A Simulation-Based Optimization Framework for Collaborative Scheduling of Autonomous and Human-Driven Trucks in Mixed-Traffic Container Terminal Environments

To address the efficiency and safety challenges arising from the mixed operation of autonomous and human-driven container trucks during the automation transformation of traditional container terminals, this study designed a simulation-based optimization framework for mixed vehicle scheduling. A spatio-temporal graph dynamic scheduling model was constructed, incorporating node capacity, arc capacity, and path constraints, to establish a multi-objective optimization model aimed at minimizing the maximum completion time of internal trucks and the average waiting time of external trucks. An improved NSGA-II algorithm was employed to generate task assignment solutions, which were evaluated using discrete-event simulation, integrating a dynamic programming-based yard block selection strategy for external trucks and a congestion-aware path planning algorithm.
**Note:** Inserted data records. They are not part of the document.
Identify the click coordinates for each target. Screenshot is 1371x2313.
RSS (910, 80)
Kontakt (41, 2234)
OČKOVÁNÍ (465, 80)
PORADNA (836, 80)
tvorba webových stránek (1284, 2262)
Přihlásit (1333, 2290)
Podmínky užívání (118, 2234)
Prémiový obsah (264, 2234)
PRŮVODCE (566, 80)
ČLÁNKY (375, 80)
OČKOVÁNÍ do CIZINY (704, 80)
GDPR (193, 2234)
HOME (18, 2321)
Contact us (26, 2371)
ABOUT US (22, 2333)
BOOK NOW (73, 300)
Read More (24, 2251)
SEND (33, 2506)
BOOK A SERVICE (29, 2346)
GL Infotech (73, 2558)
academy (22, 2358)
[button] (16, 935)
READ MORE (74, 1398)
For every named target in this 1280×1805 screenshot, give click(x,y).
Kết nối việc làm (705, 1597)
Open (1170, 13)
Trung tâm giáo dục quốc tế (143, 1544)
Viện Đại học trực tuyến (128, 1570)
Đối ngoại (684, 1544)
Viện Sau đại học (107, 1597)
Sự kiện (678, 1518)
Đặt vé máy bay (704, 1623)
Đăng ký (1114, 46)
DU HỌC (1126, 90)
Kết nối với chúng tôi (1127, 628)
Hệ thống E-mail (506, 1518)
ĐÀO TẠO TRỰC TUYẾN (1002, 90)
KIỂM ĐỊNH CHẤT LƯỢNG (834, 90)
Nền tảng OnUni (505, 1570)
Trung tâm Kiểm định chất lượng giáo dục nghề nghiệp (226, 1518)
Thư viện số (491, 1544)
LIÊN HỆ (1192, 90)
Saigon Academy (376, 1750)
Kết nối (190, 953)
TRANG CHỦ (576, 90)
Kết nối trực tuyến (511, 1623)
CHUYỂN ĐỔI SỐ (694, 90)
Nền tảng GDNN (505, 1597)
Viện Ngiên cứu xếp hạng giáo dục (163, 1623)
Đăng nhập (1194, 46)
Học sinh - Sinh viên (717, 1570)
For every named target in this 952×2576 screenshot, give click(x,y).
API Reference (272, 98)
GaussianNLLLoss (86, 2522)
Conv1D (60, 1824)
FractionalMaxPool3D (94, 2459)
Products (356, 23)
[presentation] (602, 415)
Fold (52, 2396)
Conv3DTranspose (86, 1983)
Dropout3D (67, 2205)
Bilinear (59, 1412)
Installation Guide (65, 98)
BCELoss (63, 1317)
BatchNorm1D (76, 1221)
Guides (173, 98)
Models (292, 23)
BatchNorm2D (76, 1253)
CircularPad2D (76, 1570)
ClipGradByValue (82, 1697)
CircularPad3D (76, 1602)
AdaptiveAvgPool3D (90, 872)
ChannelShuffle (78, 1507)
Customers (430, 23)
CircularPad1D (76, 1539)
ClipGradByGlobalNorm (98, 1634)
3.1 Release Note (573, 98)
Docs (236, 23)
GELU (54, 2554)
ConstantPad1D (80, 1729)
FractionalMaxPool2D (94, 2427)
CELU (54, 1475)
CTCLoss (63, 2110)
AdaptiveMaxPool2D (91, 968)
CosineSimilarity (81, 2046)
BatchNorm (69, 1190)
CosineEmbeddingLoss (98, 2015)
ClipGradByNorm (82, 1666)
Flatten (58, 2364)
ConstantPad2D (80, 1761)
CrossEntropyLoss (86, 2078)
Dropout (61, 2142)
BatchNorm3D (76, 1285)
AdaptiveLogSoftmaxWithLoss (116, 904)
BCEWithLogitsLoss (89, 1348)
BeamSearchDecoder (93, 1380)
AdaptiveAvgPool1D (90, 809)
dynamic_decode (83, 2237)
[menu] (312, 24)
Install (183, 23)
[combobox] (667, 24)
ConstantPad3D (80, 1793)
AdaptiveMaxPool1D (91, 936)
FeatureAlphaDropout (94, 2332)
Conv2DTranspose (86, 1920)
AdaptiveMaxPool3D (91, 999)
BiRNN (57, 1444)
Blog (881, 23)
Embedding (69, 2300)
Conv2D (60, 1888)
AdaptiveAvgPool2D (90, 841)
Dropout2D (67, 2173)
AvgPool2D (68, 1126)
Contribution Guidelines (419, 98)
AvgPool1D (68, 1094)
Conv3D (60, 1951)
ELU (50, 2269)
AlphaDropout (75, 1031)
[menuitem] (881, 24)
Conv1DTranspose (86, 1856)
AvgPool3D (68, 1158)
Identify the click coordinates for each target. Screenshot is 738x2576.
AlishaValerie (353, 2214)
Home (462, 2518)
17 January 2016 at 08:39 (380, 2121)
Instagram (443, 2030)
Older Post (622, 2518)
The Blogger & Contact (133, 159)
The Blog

Experimental results demonstrate that the dynamic priority strategy effectively adapts to different traffic flow scenarios: under low external truck flow, the autonomous internal truck priority strategy reduces task completion time by 18% to 25%, while under high flow, the external truck priority strategy significantly decreases the average waiting time. The optimal configuration ratio between internal and external trucks was identified as approximately 1:2. This research provides a theoretical basis and decision support for enhancing terminal operational efficiency and automation transformation.